### REQUIRED WORK
Reproduce the records verbatim, starting at the line with "Open the 模块管理 top menu" and continuing through the last line of the records, with both ends included.

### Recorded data
--- start ---

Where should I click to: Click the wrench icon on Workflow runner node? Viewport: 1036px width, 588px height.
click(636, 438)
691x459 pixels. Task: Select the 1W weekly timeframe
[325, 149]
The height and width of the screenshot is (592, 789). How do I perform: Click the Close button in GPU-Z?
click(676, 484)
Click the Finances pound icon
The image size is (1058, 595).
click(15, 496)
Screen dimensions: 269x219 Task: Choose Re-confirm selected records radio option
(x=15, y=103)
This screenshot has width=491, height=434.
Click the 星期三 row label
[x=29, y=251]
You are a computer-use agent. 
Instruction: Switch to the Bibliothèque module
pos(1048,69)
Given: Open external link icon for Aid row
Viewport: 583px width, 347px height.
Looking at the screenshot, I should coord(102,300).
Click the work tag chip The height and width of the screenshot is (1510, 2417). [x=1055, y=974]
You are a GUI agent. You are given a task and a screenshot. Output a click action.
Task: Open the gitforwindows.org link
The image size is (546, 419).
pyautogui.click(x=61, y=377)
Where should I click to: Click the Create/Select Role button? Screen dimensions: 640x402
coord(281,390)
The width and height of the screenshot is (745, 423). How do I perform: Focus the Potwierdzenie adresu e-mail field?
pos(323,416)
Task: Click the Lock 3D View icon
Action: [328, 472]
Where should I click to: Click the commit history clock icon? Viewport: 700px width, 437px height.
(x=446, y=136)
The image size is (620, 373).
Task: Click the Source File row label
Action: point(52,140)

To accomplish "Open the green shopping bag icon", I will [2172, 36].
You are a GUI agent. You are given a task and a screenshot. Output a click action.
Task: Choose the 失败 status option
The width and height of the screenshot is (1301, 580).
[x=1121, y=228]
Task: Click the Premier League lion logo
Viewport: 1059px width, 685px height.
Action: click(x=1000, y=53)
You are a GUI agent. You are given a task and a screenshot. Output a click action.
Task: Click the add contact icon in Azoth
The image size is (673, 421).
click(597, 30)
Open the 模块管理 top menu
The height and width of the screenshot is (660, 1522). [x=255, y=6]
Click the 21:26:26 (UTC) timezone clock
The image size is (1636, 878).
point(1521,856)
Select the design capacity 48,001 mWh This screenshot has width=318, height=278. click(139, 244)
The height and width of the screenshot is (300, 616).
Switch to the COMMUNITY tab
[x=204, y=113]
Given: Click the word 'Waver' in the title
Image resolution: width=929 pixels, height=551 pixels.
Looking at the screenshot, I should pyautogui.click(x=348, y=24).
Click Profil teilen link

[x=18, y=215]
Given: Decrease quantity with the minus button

--- end ---

### SOLVED PROBLEM
Open the 模块管理 top menu
The height and width of the screenshot is (660, 1522). [x=255, y=6]
Click the 21:26:26 (UTC) timezone clock
The image size is (1636, 878).
point(1521,856)
Select the design capacity 48,001 mWh This screenshot has width=318, height=278. click(139, 244)
The height and width of the screenshot is (300, 616).
Switch to the COMMUNITY tab
[x=204, y=113]
Given: Click the word 'Waver' in the title
Image resolution: width=929 pixels, height=551 pixels.
Looking at the screenshot, I should pyautogui.click(x=348, y=24).
Click Profil teilen link

[x=18, y=215]
Given: Decrease quantity with the minus button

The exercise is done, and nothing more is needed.